▶ [Saved entries]
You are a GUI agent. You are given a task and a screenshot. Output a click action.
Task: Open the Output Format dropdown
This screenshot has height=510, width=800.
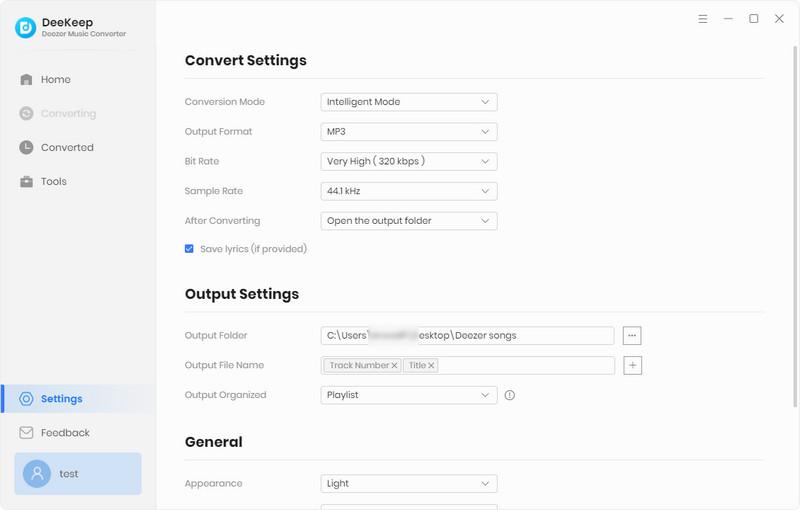[409, 132]
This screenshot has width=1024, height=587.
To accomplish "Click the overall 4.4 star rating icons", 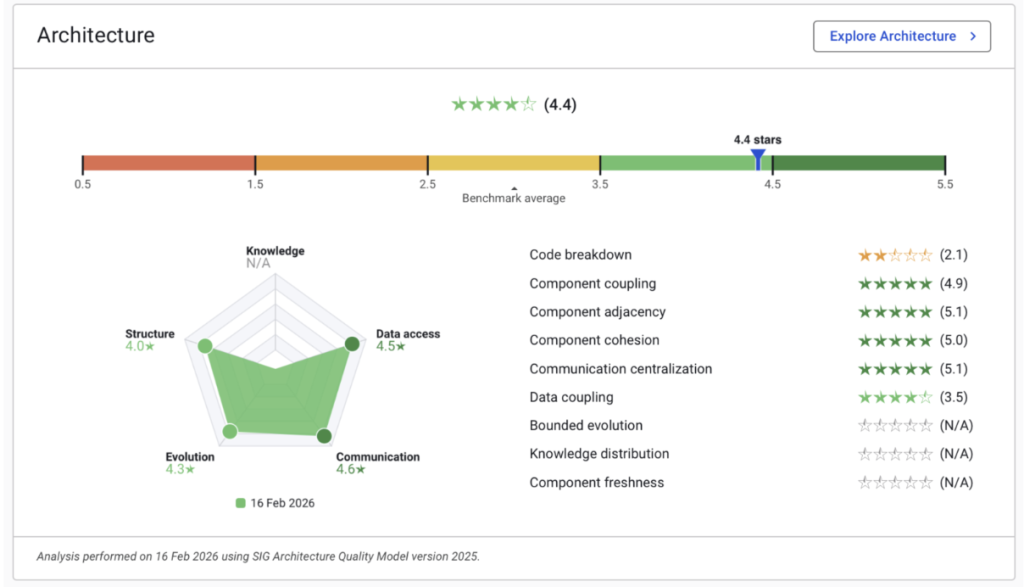I will pyautogui.click(x=494, y=104).
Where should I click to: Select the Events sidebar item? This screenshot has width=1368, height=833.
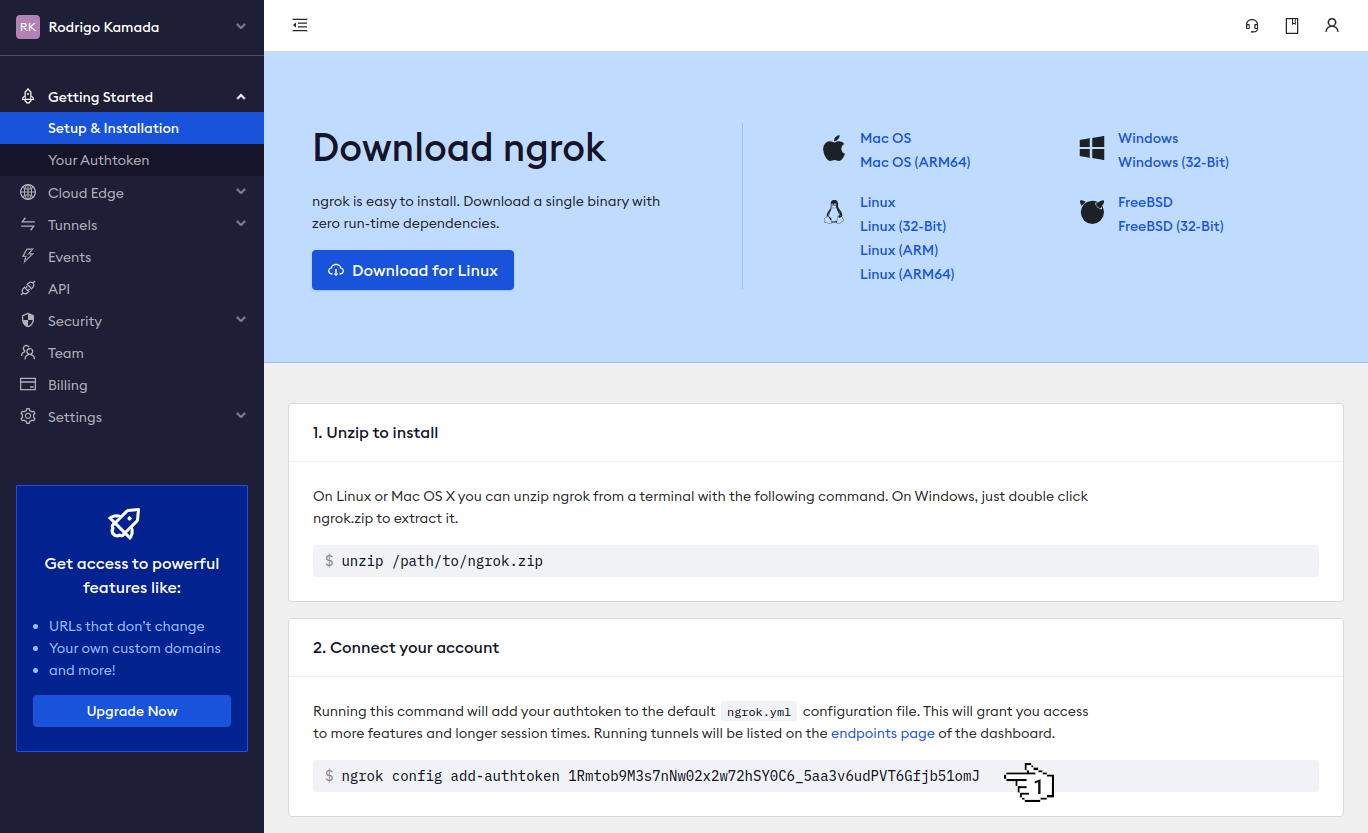[69, 256]
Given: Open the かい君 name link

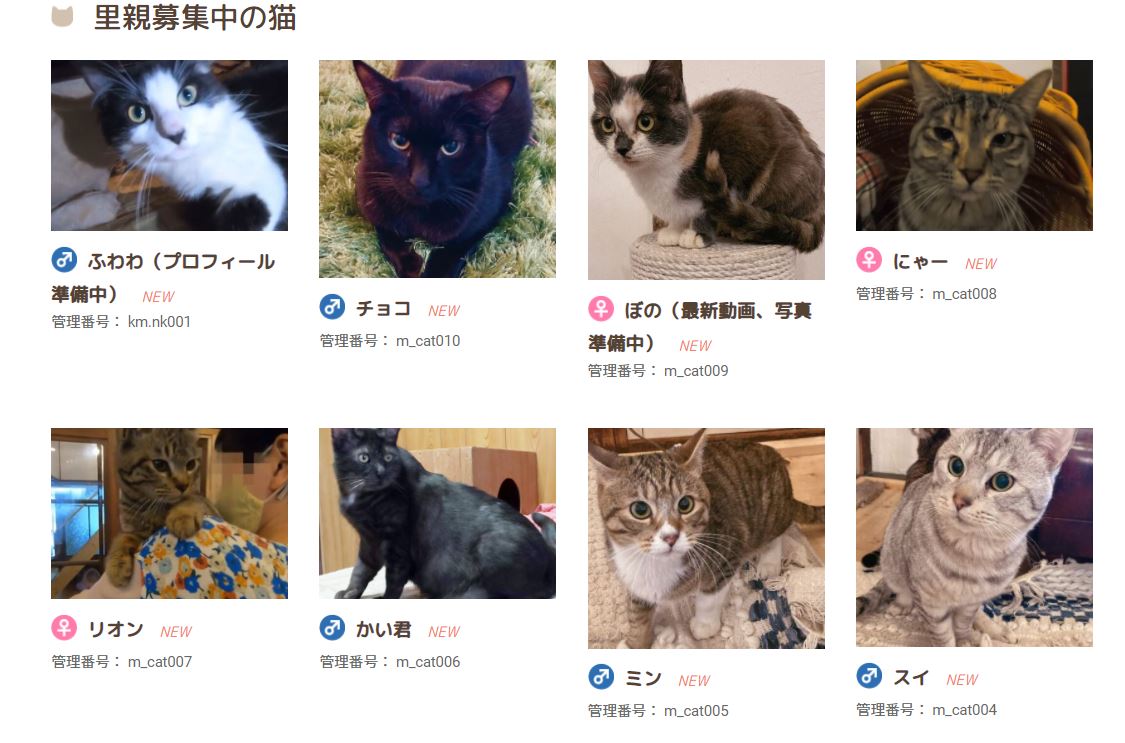Looking at the screenshot, I should pyautogui.click(x=384, y=629).
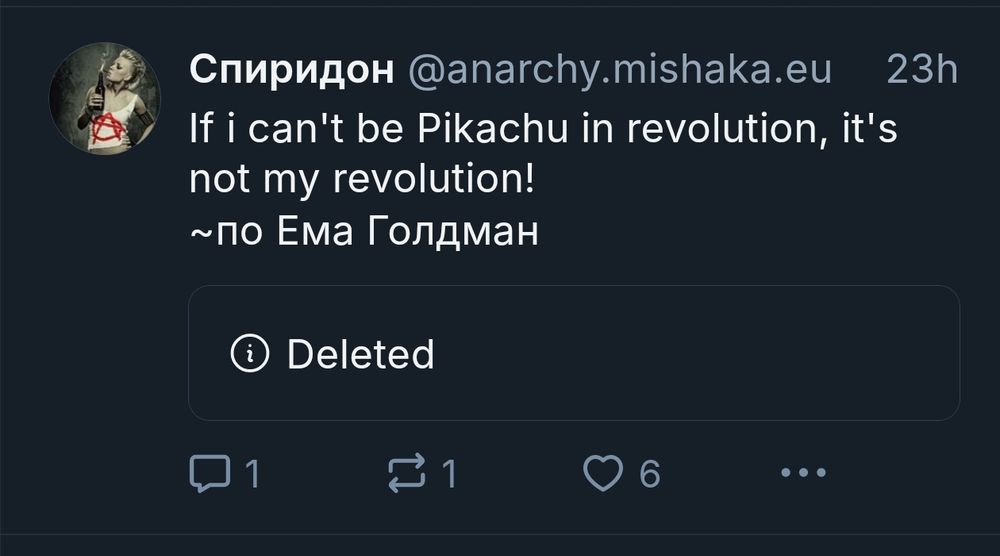The height and width of the screenshot is (556, 1000).
Task: Click the repost count number 1
Action: tap(450, 473)
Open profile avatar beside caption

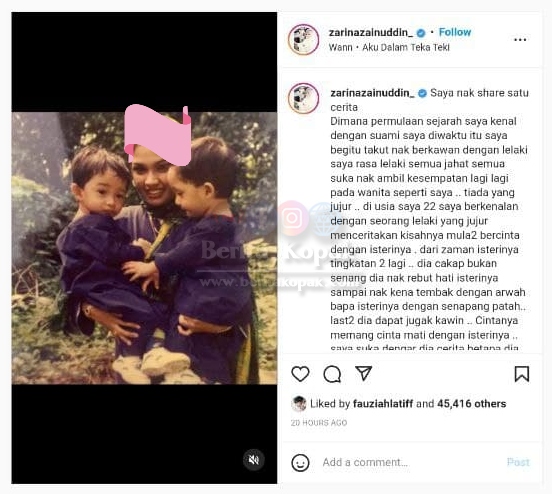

▶ [Work required] Copy every line from the data that includes the string "Output".

▶ [Response area]
You are a GUI agent. You are given a task and a screenshot. Output a click action.
Task: Open the Output Format dropdown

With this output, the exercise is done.